(Rows for finding described items)
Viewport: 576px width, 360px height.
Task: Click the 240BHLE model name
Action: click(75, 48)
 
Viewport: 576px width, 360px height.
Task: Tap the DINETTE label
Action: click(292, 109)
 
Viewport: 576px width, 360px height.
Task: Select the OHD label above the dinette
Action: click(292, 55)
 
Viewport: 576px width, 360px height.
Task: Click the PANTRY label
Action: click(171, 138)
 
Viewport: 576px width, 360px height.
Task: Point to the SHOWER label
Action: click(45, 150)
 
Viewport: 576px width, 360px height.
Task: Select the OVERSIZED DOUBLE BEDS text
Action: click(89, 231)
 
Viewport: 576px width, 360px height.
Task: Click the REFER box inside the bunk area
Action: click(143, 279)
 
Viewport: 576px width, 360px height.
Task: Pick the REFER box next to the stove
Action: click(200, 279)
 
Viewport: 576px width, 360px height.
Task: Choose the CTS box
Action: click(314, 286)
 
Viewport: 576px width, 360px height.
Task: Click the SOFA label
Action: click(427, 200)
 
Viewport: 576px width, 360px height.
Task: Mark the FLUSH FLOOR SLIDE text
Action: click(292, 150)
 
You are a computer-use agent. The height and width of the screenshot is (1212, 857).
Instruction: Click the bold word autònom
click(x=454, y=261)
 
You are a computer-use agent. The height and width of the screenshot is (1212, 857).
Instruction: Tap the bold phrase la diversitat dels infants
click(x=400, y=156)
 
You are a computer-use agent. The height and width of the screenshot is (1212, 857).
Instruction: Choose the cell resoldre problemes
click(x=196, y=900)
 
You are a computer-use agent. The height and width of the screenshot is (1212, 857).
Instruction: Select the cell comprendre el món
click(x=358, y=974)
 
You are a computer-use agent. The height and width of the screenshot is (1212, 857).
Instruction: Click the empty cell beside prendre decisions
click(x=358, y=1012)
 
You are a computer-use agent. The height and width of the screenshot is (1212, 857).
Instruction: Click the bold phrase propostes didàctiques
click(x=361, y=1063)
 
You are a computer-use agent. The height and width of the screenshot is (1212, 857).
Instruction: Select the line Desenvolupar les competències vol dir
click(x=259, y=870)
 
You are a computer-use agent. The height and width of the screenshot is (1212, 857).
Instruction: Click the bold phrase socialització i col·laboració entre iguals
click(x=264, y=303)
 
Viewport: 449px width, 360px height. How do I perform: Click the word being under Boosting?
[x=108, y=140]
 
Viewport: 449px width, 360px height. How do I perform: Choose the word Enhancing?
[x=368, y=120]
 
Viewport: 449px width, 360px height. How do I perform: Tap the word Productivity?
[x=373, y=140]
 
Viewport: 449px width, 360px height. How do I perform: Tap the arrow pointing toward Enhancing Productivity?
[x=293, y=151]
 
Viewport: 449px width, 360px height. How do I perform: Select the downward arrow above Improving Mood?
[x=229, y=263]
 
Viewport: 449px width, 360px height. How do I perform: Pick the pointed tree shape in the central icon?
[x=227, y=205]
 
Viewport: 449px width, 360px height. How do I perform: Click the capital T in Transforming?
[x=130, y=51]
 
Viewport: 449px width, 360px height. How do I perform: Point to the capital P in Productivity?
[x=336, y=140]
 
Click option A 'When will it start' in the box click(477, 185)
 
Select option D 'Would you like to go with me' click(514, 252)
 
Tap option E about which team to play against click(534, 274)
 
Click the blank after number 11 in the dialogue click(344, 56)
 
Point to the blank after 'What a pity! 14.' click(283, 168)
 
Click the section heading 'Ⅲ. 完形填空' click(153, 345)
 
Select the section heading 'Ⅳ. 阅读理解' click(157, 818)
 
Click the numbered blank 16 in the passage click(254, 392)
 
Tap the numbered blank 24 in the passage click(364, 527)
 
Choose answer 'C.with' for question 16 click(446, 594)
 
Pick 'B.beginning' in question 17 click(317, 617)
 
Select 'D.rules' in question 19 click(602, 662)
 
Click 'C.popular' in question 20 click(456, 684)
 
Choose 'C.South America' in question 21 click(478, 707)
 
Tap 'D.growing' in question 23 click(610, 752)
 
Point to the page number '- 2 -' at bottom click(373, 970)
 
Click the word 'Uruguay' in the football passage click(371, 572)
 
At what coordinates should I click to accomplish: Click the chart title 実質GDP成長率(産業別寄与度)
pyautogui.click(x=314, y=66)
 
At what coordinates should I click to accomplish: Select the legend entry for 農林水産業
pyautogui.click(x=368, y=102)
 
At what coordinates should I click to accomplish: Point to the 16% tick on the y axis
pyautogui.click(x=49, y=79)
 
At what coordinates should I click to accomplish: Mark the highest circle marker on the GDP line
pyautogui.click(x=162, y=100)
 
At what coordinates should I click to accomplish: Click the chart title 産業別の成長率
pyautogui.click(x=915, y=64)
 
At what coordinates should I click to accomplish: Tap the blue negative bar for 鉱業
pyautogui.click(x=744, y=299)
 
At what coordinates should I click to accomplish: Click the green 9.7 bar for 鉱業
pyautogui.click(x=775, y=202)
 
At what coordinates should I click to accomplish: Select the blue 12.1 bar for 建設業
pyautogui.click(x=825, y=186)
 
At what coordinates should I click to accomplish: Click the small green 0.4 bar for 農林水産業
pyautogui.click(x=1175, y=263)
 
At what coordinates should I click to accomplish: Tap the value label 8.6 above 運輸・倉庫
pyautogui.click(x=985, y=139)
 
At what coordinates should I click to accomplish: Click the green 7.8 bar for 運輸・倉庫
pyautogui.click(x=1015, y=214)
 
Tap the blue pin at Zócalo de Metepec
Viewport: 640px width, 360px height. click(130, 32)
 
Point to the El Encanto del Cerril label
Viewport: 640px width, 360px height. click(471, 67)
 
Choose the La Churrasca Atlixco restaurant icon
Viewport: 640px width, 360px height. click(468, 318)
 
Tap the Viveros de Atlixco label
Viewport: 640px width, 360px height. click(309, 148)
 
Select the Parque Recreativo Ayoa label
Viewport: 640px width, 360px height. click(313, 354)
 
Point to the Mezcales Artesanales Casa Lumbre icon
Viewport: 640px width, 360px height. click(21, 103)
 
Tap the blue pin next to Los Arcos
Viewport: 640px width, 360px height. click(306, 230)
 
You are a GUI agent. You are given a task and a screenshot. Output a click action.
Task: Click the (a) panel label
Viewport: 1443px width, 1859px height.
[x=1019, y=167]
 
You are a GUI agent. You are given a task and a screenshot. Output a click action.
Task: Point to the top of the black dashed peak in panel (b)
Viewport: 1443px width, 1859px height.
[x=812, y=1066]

- **Aim**: Copy out every one of the rows above word for word, with no changes.

- **Result for this task**:
Viewport: 576px width, 360px height.
Task: Click the 240BHLE model name
Action: click(75, 48)
 
Viewport: 576px width, 360px height.
Task: Tap the DINETTE label
Action: click(292, 109)
 
Viewport: 576px width, 360px height.
Task: Select the OHD label above the dinette
Action: click(292, 55)
 
Viewport: 576px width, 360px height.
Task: Click the PANTRY label
Action: click(171, 138)
 
Viewport: 576px width, 360px height.
Task: Point to the SHOWER label
Action: click(45, 150)
 
Viewport: 576px width, 360px height.
Task: Select the OVERSIZED DOUBLE BEDS text
Action: click(89, 231)
 
Viewport: 576px width, 360px height.
Task: Click the REFER box inside the bunk area
Action: click(143, 279)
 
Viewport: 576px width, 360px height.
Task: Pick the REFER box next to the stove
Action: click(200, 279)
 
Viewport: 576px width, 360px height.
Task: Choose the CTS box
Action: click(314, 286)
 
Viewport: 576px width, 360px height.
Task: Click the SOFA label
Action: click(427, 200)
 
Viewport: 576px width, 360px height.
Task: Mark the FLUSH FLOOR SLIDE text
Action: click(292, 150)
 
You are a computer-use agent. The height and width of the screenshot is (1212, 857).
Instruction: Click the bold word autònom
click(x=454, y=261)
 
You are a computer-use agent. The height and width of the screenshot is (1212, 857).
Instruction: Tap the bold phrase la diversitat dels infants
click(x=400, y=156)
 
You are a computer-use agent. The height and width of the screenshot is (1212, 857).
Instruction: Choose the cell resoldre problemes
click(x=196, y=900)
 
You are a computer-use agent. The height and width of the screenshot is (1212, 857).
Instruction: Select the cell comprendre el món
click(x=358, y=974)
 
You are a computer-use agent. The height and width of the screenshot is (1212, 857).
Instruction: Click the empty cell beside prendre decisions
click(x=358, y=1012)
 
You are a computer-use agent. The height and width of the screenshot is (1212, 857).
Instruction: Click the bold phrase propostes didàctiques
click(x=361, y=1063)
 
You are a computer-use agent. The height and width of the screenshot is (1212, 857).
Instruction: Select the line Desenvolupar les competències vol dir
click(x=259, y=870)
 
You are a computer-use agent. The height and width of the screenshot is (1212, 857).
Instruction: Click the bold phrase socialització i col·laboració entre iguals
click(x=264, y=303)
 
Viewport: 449px width, 360px height. How do I perform: Click the word being under Boosting?
[x=108, y=140]
 
Viewport: 449px width, 360px height. How do I perform: Choose the word Enhancing?
[x=368, y=120]
 
Viewport: 449px width, 360px height. How do I perform: Tap the word Productivity?
[x=373, y=140]
 
Viewport: 449px width, 360px height. How do I perform: Tap the arrow pointing toward Enhancing Productivity?
[x=293, y=151]
 
Viewport: 449px width, 360px height. How do I perform: Select the downward arrow above Improving Mood?
[x=229, y=263]
 
Viewport: 449px width, 360px height. How do I perform: Pick the pointed tree shape in the central icon?
[x=227, y=205]
 
Viewport: 449px width, 360px height. How do I perform: Click the capital T in Transforming?
[x=130, y=51]
 
Viewport: 449px width, 360px height. How do I perform: Point to the capital P in Productivity?
[x=336, y=140]
 
Click option A 'When will it start' in the box click(477, 185)
 
Select option D 'Would you like to go with me' click(514, 252)
 
Tap option E about which team to play against click(534, 274)
 
Click the blank after number 11 in the dialogue click(344, 56)
 
Point to the blank after 'What a pity! 14.' click(283, 168)
 
Click the section heading 'Ⅲ. 完形填空' click(153, 345)
 
Select the section heading 'Ⅳ. 阅读理解' click(157, 818)
 
Click the numbered blank 16 in the passage click(254, 392)
 
Tap the numbered blank 24 in the passage click(364, 527)
 
Choose answer 'C.with' for question 16 click(446, 594)
 
Pick 'B.beginning' in question 17 click(317, 617)
 
Select 'D.rules' in question 19 click(602, 662)
 
Click 'C.popular' in question 20 click(456, 684)
 
Choose 'C.South America' in question 21 click(478, 707)
 
Tap 'D.growing' in question 23 click(610, 752)
 
Point to the page number '- 2 -' at bottom click(373, 970)
 
Click the word 'Uruguay' in the football passage click(371, 572)
 
At what coordinates should I click to accomplish: Click the chart title 実質GDP成長率(産業別寄与度)
pyautogui.click(x=314, y=66)
 
At what coordinates should I click to accomplish: Select the legend entry for 農林水産業
pyautogui.click(x=368, y=102)
 
At what coordinates should I click to accomplish: Point to the 16% tick on the y axis
pyautogui.click(x=49, y=79)
 
At what coordinates should I click to accomplish: Mark the highest circle marker on the GDP line
pyautogui.click(x=162, y=100)
 
At what coordinates should I click to accomplish: Click the chart title 産業別の成長率
pyautogui.click(x=915, y=64)
 
At what coordinates should I click to accomplish: Tap the blue negative bar for 鉱業
pyautogui.click(x=744, y=299)
 
At what coordinates should I click to accomplish: Click the green 9.7 bar for 鉱業
pyautogui.click(x=775, y=202)
 
At what coordinates should I click to accomplish: Select the blue 12.1 bar for 建設業
pyautogui.click(x=825, y=186)
 
At what coordinates should I click to accomplish: Click the small green 0.4 bar for 農林水産業
pyautogui.click(x=1175, y=263)
 
At what coordinates should I click to accomplish: Tap the value label 8.6 above 運輸・倉庫
pyautogui.click(x=985, y=139)
 
At what coordinates should I click to accomplish: Click the green 7.8 bar for 運輸・倉庫
pyautogui.click(x=1015, y=214)
 
Tap the blue pin at Zócalo de Metepec
Viewport: 640px width, 360px height. click(130, 32)
 
Point to the El Encanto del Cerril label
Viewport: 640px width, 360px height. click(471, 67)
 
Choose the La Churrasca Atlixco restaurant icon
Viewport: 640px width, 360px height. click(468, 318)
 
Tap the Viveros de Atlixco label
Viewport: 640px width, 360px height. click(309, 148)
 
Select the Parque Recreativo Ayoa label
Viewport: 640px width, 360px height. click(313, 354)
 
Point to the Mezcales Artesanales Casa Lumbre icon
Viewport: 640px width, 360px height. click(21, 103)
 
Tap the blue pin next to Los Arcos
Viewport: 640px width, 360px height. click(306, 230)
 
You are a GUI agent. You are given a task and a screenshot. Output a click action.
Task: Click the (a) panel label
Viewport: 1443px width, 1859px height.
[x=1019, y=167]
 
You are a GUI agent. You are given a task and a screenshot. Output a click action.
Task: Point to the top of the black dashed peak in panel (b)
Viewport: 1443px width, 1859px height.
[x=812, y=1066]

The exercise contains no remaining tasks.